Rewrite part of the material below as a JSON list of strings, one string per line with blank lines dropped, starting at the line that has "Given: Click the Cuff column header" and stopping after the line that has "coord(69,9)". Leave the pictures out of your answer.

■ DATA LINES ■
[start]

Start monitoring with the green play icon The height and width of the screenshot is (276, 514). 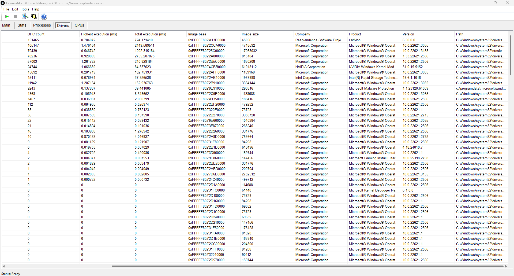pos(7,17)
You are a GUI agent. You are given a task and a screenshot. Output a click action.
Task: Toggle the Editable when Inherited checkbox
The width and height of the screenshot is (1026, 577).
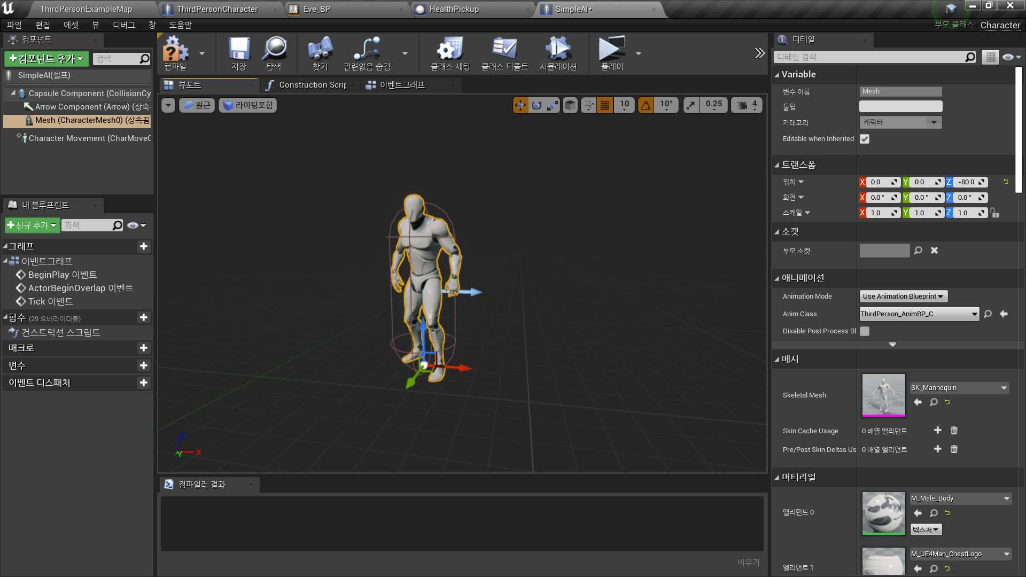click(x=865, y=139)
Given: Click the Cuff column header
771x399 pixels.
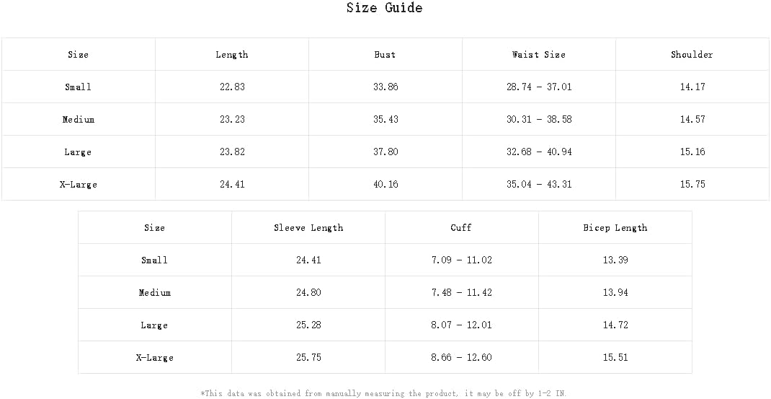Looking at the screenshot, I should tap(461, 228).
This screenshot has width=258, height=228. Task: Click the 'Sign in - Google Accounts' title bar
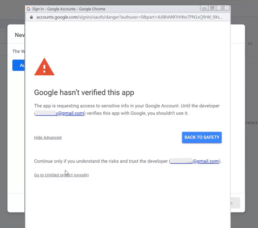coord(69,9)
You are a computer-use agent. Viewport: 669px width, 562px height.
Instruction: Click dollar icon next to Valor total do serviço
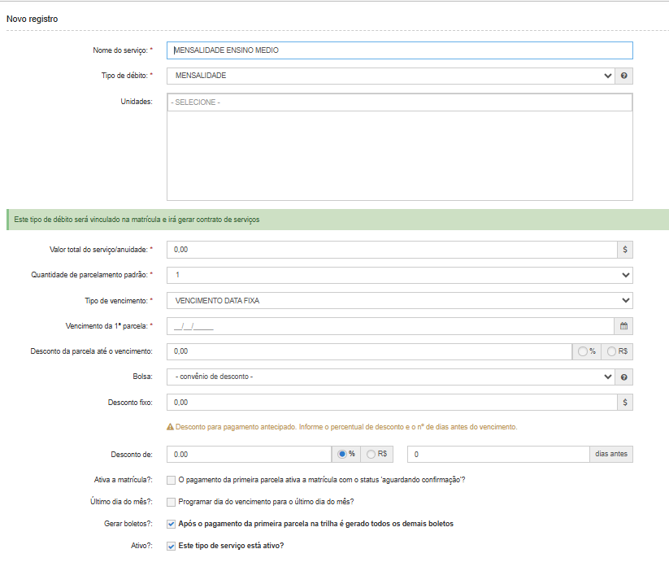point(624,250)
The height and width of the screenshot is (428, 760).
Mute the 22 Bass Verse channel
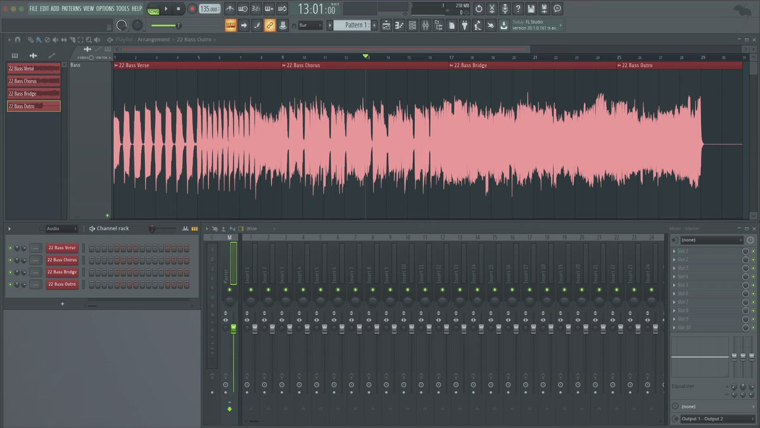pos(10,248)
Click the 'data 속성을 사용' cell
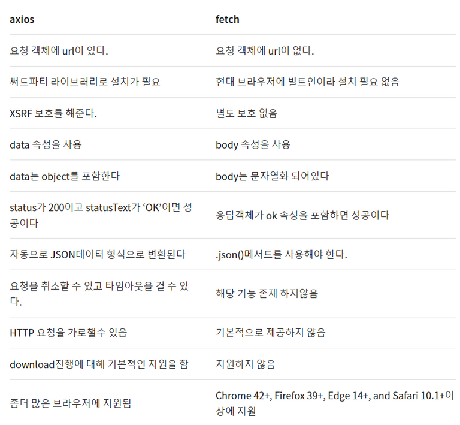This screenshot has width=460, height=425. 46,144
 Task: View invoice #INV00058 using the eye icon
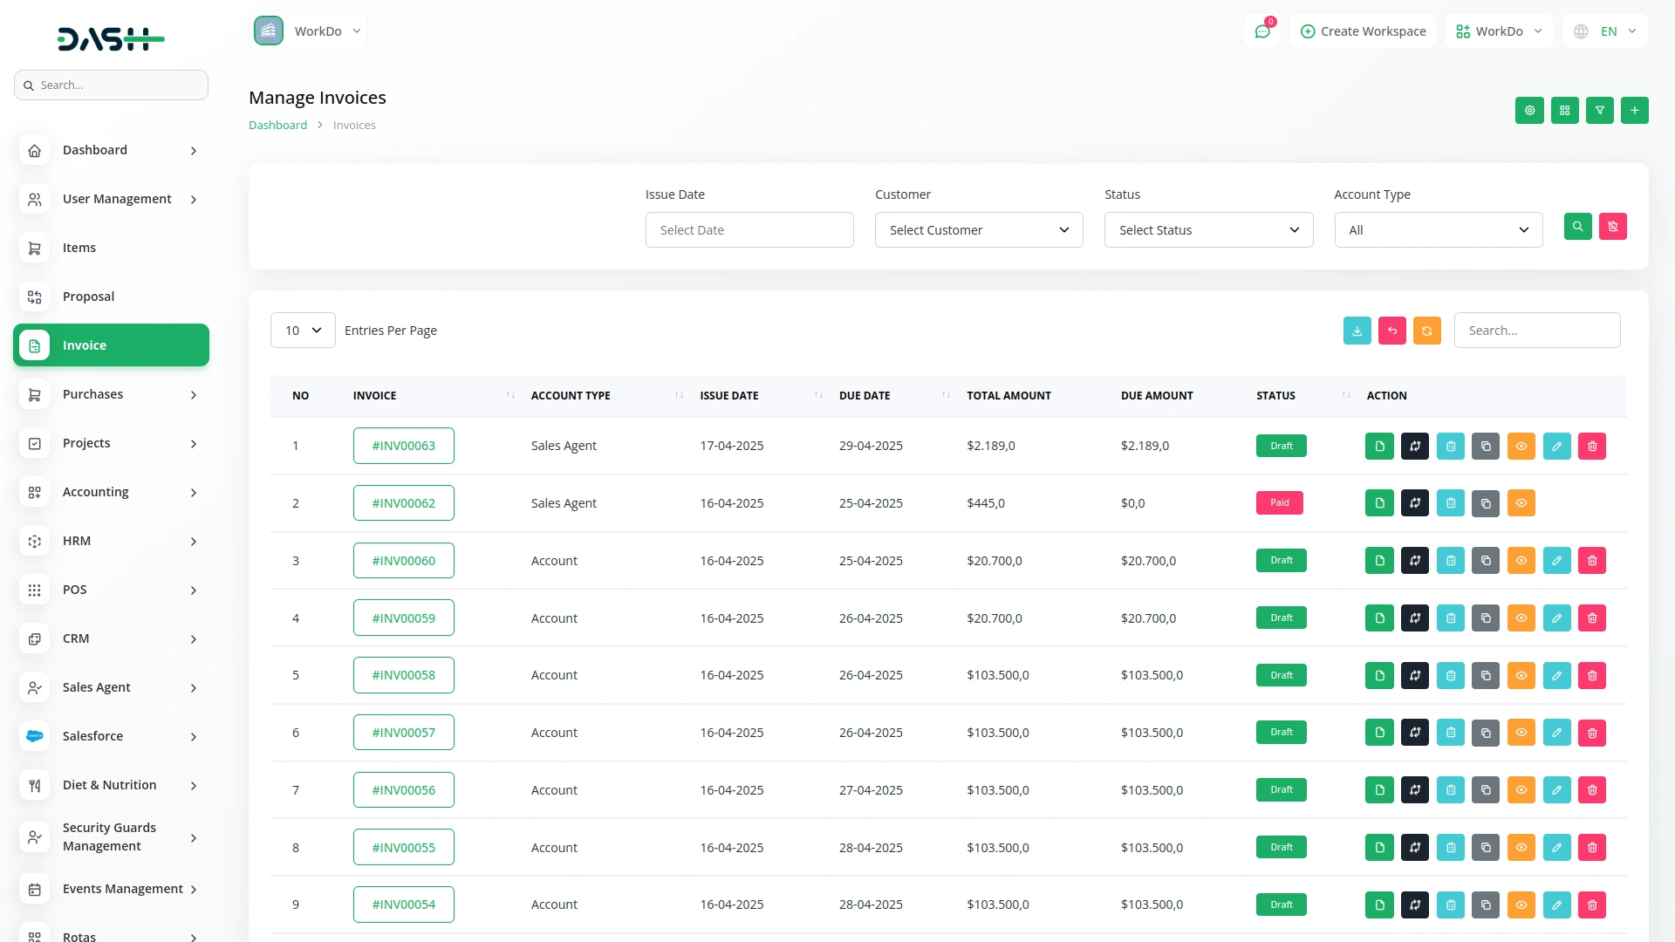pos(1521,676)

[end]
[start]

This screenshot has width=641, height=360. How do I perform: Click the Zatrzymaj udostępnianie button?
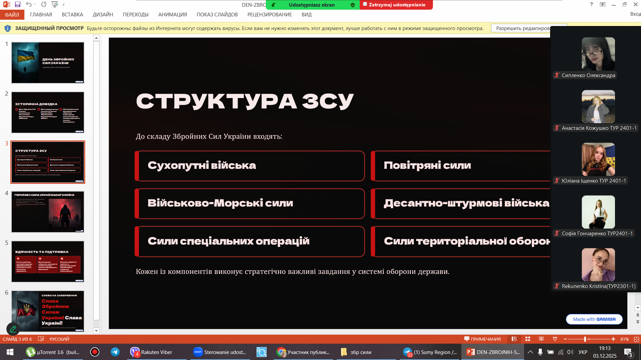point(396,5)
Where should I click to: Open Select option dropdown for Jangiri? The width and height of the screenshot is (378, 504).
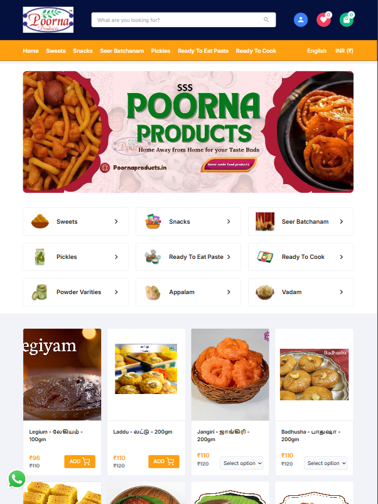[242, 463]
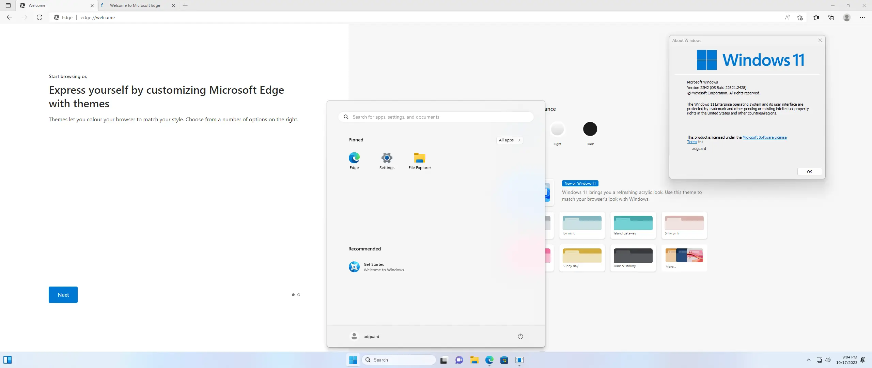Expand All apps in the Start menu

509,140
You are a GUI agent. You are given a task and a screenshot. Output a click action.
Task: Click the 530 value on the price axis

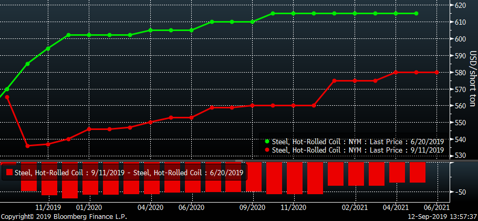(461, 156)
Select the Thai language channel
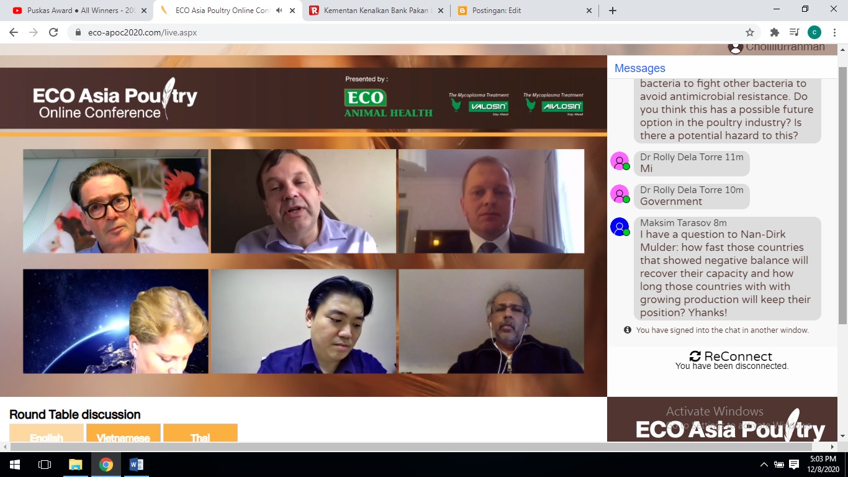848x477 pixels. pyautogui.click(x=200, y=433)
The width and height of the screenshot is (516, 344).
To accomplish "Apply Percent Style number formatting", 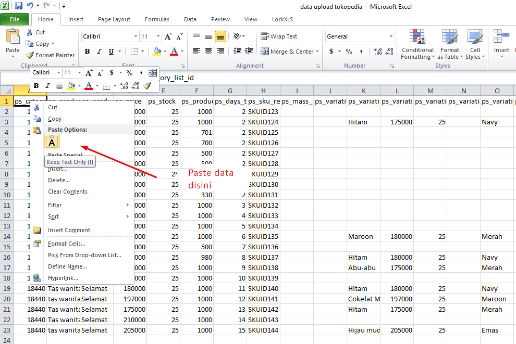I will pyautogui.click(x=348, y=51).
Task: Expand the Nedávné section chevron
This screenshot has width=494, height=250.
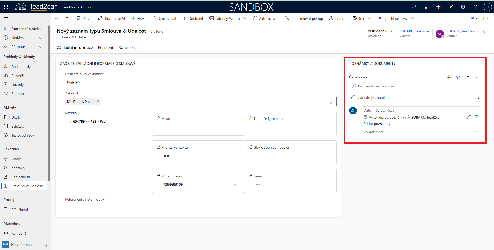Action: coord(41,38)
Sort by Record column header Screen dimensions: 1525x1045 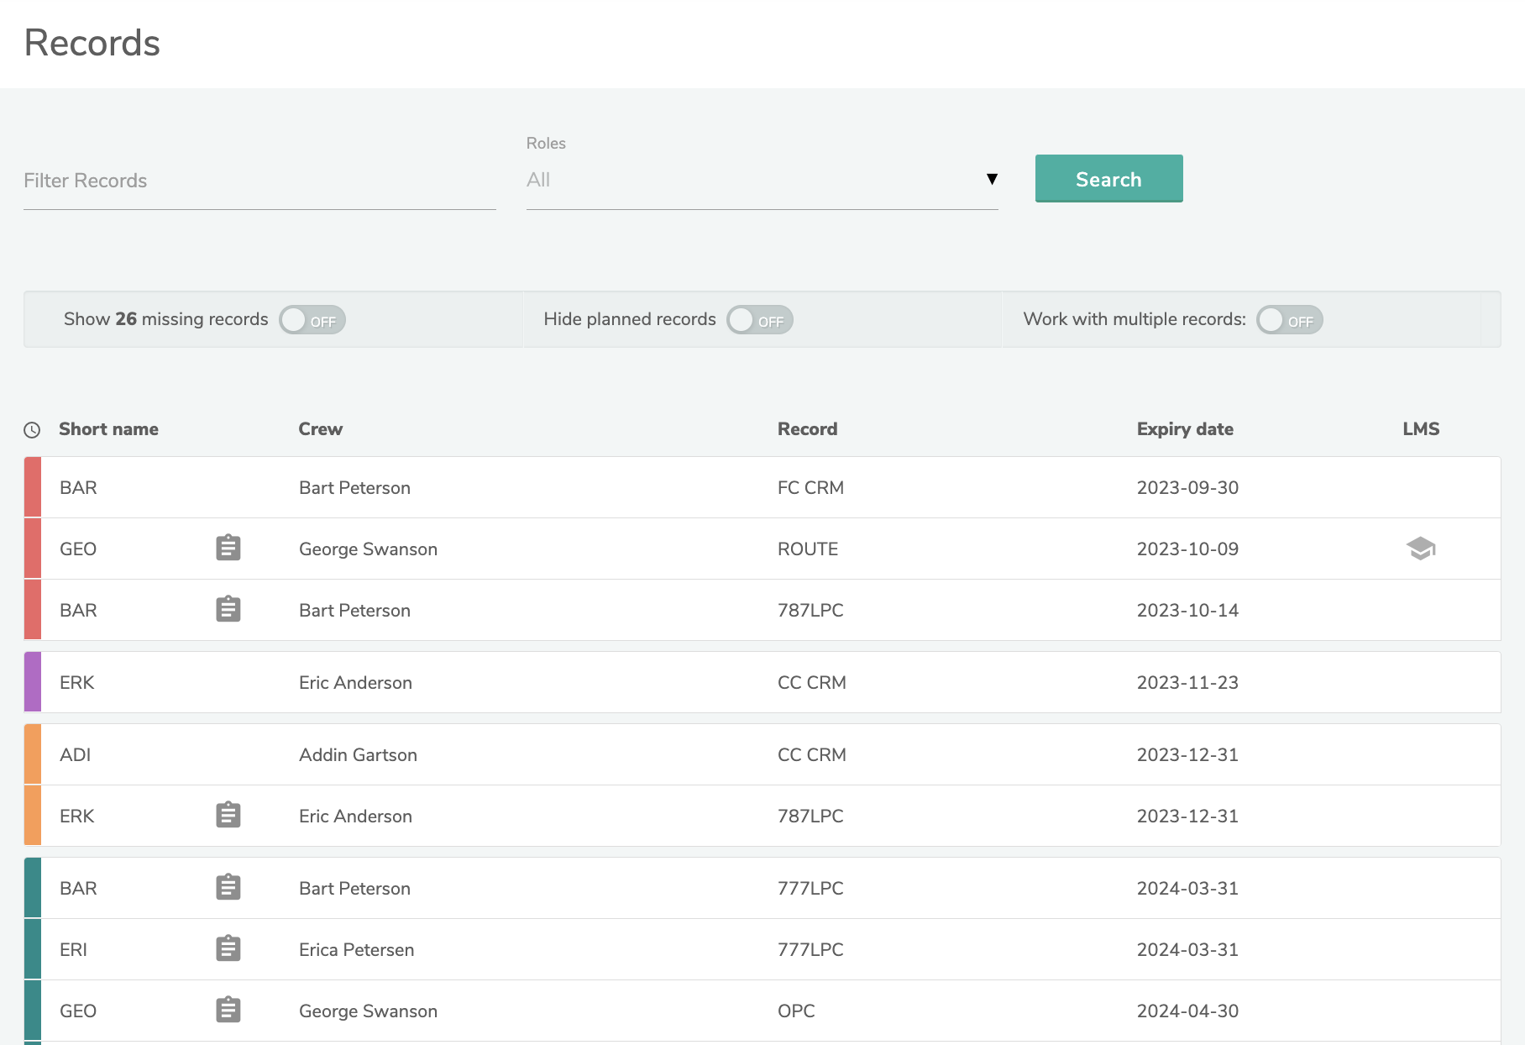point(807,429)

[end]
[start]

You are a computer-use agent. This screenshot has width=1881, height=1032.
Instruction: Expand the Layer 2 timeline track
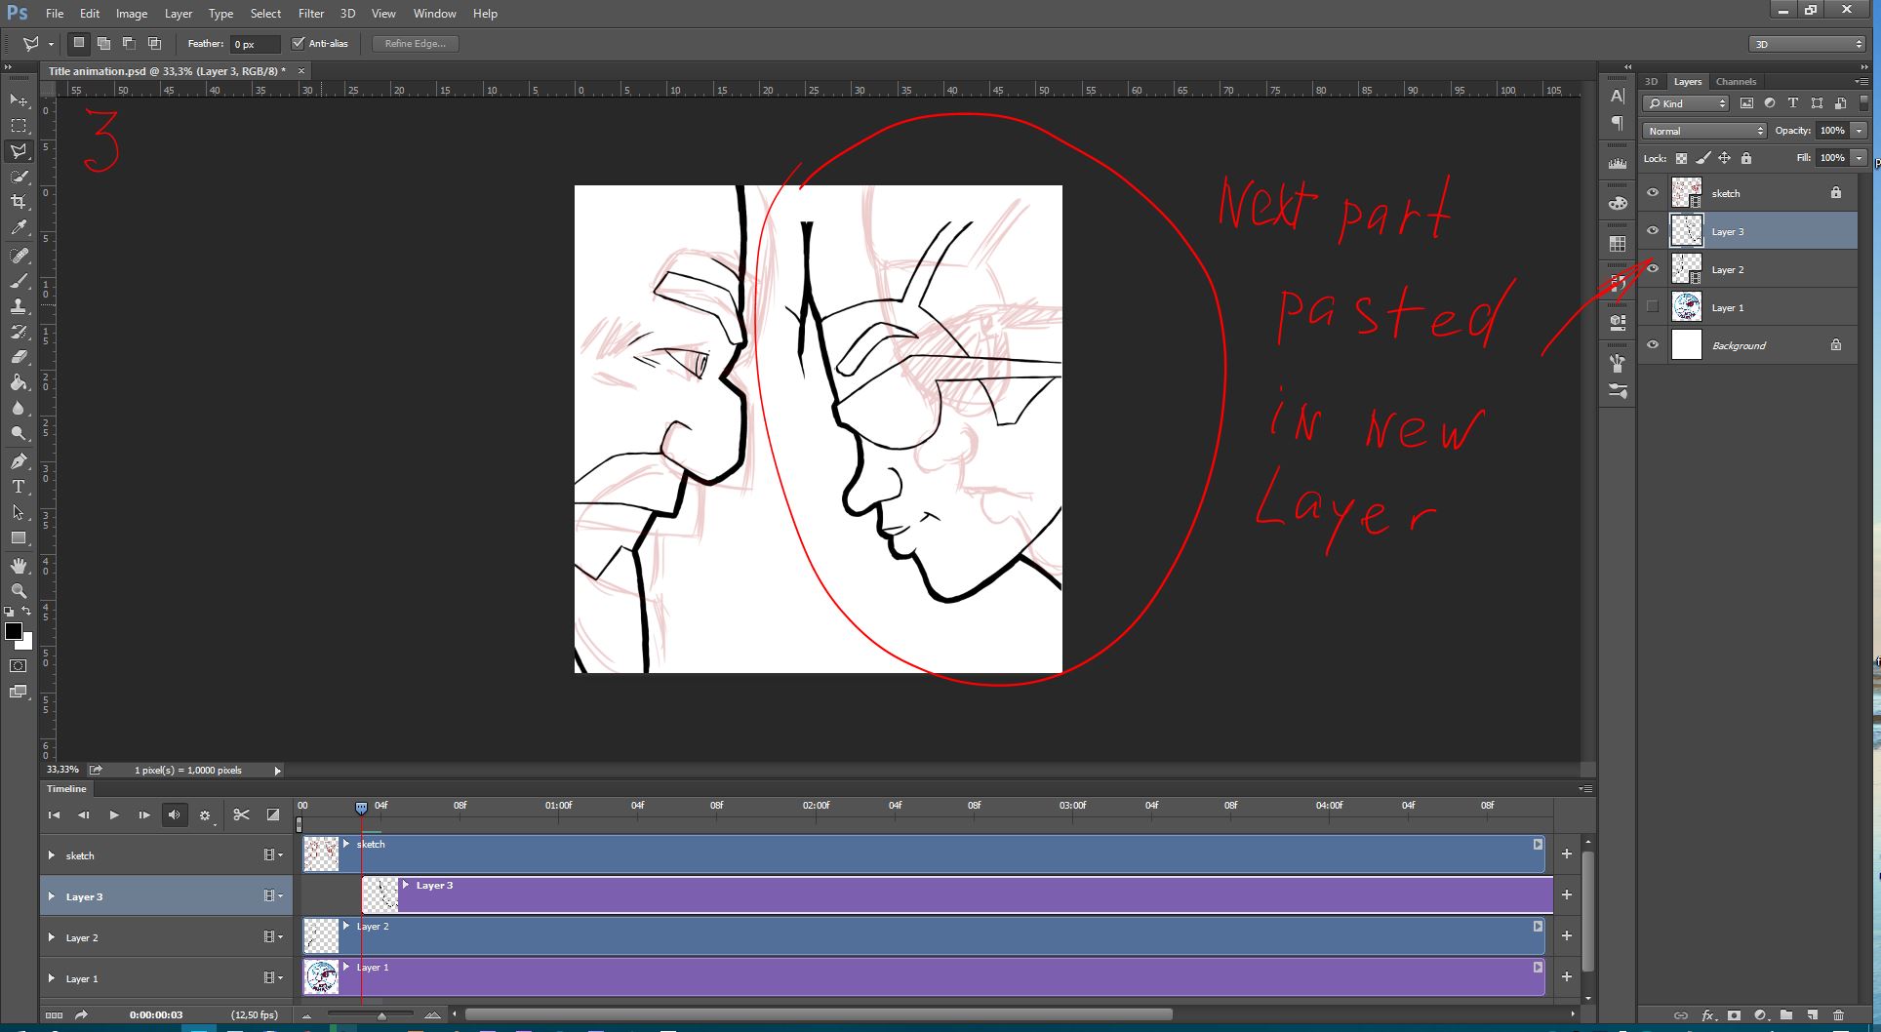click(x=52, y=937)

[end]

■ RESPONSE TO THE TASK ■
[
  "Given: Click the Cuff column header",
  "771x399 pixels.",
  "Looking at the screenshot, I should tap(461, 228).",
  "This screenshot has width=258, height=228. Task: Click the 'Sign in - Google Accounts' title bar",
  "coord(69,9)"
]